>>223817
>World Building
The best advice I can give you is to start out with a few key elements like what you do and don't want, and then randomize it from there. Not bat shit crazy but once you establish some basic world lore, mistakes can usually be sorted out logically from there. Examples of things like fighting machine people, mean you can find otherworldly devices or if fighting ancient evils, you could end up fighting unspeakable horrors of a distant star.
>Creating a Plot
This relies on your players and your vision. As a DM you are there to help the players create and tell a story. You are the obstacles, the plot and the rewards they seek, so when creating a plot don't be afraid to cater to them on occasion when they aren't fighting The Ancient Evil. This doesn't mean, let them walk all over your plot with their childish bullshit, you are the DM. In my case, I call myself the Story Teller and while the players can be friends or family or people you care about, if you just let them twiddle their thumbs, tripping over bags of unnecessary loot, it won't matter much.
If you want to start small go with the formula of "X does Y because Z" or "W does X because Y does Z". you can move that out however, but making easy plots and hard plots are, to me, decided by how many ways you can solve the problem.
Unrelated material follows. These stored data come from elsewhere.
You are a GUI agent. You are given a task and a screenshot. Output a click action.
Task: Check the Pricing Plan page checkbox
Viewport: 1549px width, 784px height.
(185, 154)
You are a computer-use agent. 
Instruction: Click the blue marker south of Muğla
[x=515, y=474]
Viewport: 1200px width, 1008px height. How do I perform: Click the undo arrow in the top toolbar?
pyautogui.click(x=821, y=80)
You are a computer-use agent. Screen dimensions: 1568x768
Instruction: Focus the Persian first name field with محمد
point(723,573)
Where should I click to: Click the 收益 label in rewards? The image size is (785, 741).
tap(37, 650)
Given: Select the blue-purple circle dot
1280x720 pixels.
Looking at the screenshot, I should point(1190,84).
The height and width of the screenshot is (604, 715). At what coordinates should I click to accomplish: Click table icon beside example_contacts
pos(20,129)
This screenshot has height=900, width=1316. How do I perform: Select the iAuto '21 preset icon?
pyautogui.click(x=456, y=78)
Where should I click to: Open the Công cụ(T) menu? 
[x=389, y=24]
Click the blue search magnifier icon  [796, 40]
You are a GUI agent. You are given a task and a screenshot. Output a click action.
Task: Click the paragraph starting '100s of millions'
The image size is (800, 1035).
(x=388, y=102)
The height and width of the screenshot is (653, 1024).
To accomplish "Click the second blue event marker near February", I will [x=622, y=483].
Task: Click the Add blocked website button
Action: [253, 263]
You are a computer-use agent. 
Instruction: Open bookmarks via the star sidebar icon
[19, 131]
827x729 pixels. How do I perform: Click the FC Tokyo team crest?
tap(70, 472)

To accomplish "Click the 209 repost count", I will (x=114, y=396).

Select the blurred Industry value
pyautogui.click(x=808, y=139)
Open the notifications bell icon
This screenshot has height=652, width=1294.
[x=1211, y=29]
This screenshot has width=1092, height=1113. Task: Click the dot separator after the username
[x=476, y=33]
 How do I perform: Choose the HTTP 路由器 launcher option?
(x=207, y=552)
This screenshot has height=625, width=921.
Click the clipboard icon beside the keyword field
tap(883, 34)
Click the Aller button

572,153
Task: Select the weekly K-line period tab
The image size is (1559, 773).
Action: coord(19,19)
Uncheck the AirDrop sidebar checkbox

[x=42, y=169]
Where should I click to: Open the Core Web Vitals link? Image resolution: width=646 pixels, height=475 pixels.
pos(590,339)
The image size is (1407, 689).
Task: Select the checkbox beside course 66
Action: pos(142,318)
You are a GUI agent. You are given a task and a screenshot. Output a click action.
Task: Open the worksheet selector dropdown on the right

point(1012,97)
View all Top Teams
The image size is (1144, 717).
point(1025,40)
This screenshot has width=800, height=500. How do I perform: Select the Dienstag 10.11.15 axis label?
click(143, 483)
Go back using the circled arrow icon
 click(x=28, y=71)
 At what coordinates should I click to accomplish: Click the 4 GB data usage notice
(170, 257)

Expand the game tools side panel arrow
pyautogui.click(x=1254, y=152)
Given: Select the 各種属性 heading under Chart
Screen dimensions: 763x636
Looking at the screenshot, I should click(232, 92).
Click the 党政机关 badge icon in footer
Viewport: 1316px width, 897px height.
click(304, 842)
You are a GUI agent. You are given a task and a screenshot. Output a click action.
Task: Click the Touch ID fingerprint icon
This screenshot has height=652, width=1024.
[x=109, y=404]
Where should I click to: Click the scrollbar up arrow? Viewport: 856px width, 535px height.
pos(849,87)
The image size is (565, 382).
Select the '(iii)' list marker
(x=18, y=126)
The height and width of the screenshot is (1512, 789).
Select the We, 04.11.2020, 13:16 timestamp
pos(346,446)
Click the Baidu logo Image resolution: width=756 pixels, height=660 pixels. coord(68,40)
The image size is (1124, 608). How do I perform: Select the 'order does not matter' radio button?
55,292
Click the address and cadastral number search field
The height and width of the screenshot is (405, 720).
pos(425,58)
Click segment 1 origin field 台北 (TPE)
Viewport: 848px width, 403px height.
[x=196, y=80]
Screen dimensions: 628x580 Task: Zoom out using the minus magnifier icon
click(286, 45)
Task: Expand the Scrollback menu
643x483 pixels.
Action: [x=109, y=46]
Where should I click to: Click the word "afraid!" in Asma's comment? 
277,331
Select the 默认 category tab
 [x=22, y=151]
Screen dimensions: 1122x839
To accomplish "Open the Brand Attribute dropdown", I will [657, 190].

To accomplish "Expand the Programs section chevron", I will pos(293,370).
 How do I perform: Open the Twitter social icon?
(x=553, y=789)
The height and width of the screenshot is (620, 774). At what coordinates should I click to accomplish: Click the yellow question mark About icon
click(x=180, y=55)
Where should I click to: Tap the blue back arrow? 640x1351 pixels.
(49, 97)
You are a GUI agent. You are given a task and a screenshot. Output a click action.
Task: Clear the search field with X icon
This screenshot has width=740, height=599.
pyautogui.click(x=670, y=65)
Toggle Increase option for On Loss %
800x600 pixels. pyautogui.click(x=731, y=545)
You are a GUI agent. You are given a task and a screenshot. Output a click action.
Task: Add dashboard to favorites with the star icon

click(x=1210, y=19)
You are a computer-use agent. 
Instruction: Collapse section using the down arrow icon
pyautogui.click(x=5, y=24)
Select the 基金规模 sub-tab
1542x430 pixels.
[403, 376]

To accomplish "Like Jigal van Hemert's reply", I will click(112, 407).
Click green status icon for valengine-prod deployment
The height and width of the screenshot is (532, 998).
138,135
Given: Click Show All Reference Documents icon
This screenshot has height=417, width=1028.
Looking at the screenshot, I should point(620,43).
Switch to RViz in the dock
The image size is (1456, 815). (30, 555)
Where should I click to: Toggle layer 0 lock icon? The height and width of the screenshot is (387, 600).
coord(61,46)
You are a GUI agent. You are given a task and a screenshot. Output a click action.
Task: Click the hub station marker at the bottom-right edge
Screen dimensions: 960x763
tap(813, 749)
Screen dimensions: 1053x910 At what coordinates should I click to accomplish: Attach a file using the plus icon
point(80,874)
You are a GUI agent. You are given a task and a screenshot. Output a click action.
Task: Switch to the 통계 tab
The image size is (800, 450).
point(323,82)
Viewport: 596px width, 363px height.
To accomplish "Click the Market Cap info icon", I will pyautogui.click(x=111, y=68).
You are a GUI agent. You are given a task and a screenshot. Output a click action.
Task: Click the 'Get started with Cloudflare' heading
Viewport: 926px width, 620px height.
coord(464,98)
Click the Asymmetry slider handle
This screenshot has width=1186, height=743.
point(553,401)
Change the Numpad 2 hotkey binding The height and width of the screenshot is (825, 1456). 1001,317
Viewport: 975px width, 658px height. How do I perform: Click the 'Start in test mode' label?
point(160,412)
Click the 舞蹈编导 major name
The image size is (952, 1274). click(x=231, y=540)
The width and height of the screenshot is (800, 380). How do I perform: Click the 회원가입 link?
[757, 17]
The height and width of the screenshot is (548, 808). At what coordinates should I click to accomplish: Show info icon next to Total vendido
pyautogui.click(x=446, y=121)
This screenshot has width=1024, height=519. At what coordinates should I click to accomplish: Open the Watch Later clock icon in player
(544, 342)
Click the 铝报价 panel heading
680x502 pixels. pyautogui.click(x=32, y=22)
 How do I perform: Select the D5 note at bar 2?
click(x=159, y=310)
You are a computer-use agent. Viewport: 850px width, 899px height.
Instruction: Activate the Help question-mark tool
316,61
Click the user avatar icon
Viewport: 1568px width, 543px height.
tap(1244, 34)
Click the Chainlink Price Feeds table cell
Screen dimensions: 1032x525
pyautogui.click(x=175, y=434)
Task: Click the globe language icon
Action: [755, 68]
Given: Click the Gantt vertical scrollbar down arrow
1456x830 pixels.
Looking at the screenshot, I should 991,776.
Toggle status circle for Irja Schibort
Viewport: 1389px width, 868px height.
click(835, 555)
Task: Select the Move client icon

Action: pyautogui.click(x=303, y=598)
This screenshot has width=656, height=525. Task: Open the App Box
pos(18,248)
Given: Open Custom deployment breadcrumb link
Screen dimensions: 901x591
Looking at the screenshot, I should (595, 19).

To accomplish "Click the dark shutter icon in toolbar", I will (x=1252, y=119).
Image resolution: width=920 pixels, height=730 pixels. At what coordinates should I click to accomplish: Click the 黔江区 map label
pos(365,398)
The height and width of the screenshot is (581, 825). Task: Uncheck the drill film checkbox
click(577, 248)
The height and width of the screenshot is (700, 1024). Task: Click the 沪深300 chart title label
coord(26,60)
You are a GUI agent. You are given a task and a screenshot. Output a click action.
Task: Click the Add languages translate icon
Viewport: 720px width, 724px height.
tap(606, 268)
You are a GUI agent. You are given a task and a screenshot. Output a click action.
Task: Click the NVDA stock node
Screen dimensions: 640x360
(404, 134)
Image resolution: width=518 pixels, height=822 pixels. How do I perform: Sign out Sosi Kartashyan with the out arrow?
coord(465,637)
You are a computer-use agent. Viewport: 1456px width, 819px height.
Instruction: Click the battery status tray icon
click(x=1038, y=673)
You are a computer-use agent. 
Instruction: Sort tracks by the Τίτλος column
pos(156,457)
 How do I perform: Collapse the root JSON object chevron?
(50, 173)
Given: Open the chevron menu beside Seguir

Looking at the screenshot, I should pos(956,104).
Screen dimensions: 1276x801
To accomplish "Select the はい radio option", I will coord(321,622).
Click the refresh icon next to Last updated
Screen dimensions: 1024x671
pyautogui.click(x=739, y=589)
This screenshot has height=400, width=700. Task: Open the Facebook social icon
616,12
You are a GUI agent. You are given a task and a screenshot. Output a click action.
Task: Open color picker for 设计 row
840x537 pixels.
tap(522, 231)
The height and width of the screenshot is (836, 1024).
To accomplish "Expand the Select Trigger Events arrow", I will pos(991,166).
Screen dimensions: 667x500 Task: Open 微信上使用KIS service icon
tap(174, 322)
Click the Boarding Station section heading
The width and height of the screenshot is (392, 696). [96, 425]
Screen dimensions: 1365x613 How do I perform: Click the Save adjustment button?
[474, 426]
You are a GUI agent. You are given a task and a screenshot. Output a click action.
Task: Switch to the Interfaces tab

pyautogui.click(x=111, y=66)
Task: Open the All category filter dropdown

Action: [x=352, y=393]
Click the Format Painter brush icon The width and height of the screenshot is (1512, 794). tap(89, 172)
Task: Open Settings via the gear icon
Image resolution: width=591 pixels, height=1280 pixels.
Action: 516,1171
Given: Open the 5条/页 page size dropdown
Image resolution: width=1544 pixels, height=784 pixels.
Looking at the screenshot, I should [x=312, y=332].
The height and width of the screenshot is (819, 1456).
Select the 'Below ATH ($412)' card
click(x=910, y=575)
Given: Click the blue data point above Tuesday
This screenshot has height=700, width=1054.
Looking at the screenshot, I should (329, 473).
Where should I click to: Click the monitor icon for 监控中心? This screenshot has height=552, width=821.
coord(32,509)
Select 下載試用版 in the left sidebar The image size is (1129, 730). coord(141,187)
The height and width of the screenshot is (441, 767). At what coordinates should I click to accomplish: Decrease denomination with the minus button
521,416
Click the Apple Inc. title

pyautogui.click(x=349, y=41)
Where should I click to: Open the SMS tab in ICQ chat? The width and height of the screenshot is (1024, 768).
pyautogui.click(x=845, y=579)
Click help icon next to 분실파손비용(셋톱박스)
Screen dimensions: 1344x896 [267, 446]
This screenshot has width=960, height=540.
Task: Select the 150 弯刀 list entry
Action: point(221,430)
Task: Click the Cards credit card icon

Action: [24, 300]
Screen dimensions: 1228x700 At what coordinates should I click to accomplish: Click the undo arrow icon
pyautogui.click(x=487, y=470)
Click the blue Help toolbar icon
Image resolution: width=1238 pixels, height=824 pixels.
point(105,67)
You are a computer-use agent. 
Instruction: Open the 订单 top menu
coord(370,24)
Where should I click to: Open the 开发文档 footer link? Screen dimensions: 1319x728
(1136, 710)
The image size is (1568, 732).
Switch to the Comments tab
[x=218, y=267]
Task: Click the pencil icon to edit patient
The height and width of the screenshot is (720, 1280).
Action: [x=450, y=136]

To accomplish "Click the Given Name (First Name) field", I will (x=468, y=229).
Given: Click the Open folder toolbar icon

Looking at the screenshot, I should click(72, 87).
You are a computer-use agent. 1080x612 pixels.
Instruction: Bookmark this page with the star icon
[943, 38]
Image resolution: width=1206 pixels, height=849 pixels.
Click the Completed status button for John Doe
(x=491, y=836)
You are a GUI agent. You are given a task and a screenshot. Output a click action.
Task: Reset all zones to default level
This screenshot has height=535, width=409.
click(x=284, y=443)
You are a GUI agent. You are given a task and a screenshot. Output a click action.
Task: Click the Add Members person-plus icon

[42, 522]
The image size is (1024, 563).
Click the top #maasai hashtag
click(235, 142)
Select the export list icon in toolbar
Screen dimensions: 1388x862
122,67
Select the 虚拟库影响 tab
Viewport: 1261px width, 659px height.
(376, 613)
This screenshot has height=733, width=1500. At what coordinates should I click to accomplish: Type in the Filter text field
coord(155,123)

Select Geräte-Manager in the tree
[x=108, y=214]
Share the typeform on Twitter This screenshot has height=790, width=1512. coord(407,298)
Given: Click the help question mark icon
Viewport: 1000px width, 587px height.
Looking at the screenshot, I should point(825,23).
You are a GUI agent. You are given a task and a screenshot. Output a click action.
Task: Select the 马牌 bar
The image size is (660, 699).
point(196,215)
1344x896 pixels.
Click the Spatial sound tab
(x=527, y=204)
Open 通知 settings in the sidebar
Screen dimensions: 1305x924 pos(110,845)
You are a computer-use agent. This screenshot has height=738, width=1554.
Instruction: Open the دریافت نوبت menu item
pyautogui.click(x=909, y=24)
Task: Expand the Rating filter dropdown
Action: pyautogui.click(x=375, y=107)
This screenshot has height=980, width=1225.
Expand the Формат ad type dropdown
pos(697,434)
A good story has a neatly wrapped up little ending. A great story has many ways to do this.
>Inter-party conflict
This is a combined cause of your own moral guidelines and sometimes the players standing together on something. In most cases I've experienced "Sort this out when there isn't a body count" works long enough for them to work together. Then after that, discuss things. Don't be a weasel about it, if they're your friends, your real friends, they'll see their errors. If not, then you have just gained some insight.
I've had everything from repeated rape to the burning of entire civilizations happen at my table and it's not about whether it's happening, it's why they're doing it and does it make sense.
>Utilizing NPCs
First thing I will always tell you about making an NPC? Use part of who you are. Not some Mary Sue invincible bullshit, ego-driven garbage. Make characters from moments of your life. Then stat them. What do they represent or do? When utilizing an NPC the best thing I can tell you is that while every NPC you make to Mean something, all rectangles are squares. Sometimes you have to dress up or put on a voice or try really hard, but at the end of the day you can place them to a T in what they are. And this does not mean that you make a "brooding anti hero with 18 Dex and 14 blah blah blah was based off of the pain of my dying grandma" and use it like that means something. Because easy tip, unless you convey the emotions or their meaning to your party, any NPC is any NPC. Every Rectangle is a Square.
>Dealing with Combat
Well Kid, all I can tell you is know the basics well enough. Some fights are easy, some are tough but when you're talking about flow? Try to keep the enemies going as one unit, not a bunch of separate entities.
Don't force high-level random shit unless people go looking for it. But also don't afraid to pull off a "You find a lone Orc standing in a field", and what that means, is divert their expectations. They expect it to be a pushover? Give them a wholloping. Don't be cruel, as they are your players, but don't let them estimate you.
>Is Music a good idea?
Almost 90% of the time you can make an almost basic experience better with music. I use soundbytes sometimes myself, from radar blips to air raid sirens. You use music to convey a tone. You want creepy? Look for the score to the Shining or Silent hill.
Emotional? Sometimes Visual Novels or adventure games like Skies of Arcadia.
But I prefer basic ambiance. Water dripping in caves, wind blowing. Stuff like that.
>Props
It depends on the scenario. I have used Chick Filet cups with incense stubs stuck out of it to be hangman's gallows around a tower. You have to focus on two things; How hard you can sell the idea of something, and how hard your players can buy into it. If they believe in the way something looks is good enough? It will work.
>Dungeons
I don't run actual DUNGEONS very often but when I do I make it a development. I don't see them as these places of sprawling wonder and great joy. Often they are desolate, isolated and cold. Places where you can gain loot, but if something was actually living here, it'd be obvious. After all, if a horde of goblins live in a cave, they got to shit right? And if they don't eat it (or do) the smell will be awful.
Dungeons can be combat wonderlands, but I prefer tight, dark places to be team-building exercises or think tank sessions.
That's what I can give you. I probably triggered a few people by not being a merciless asshole to my players but eh.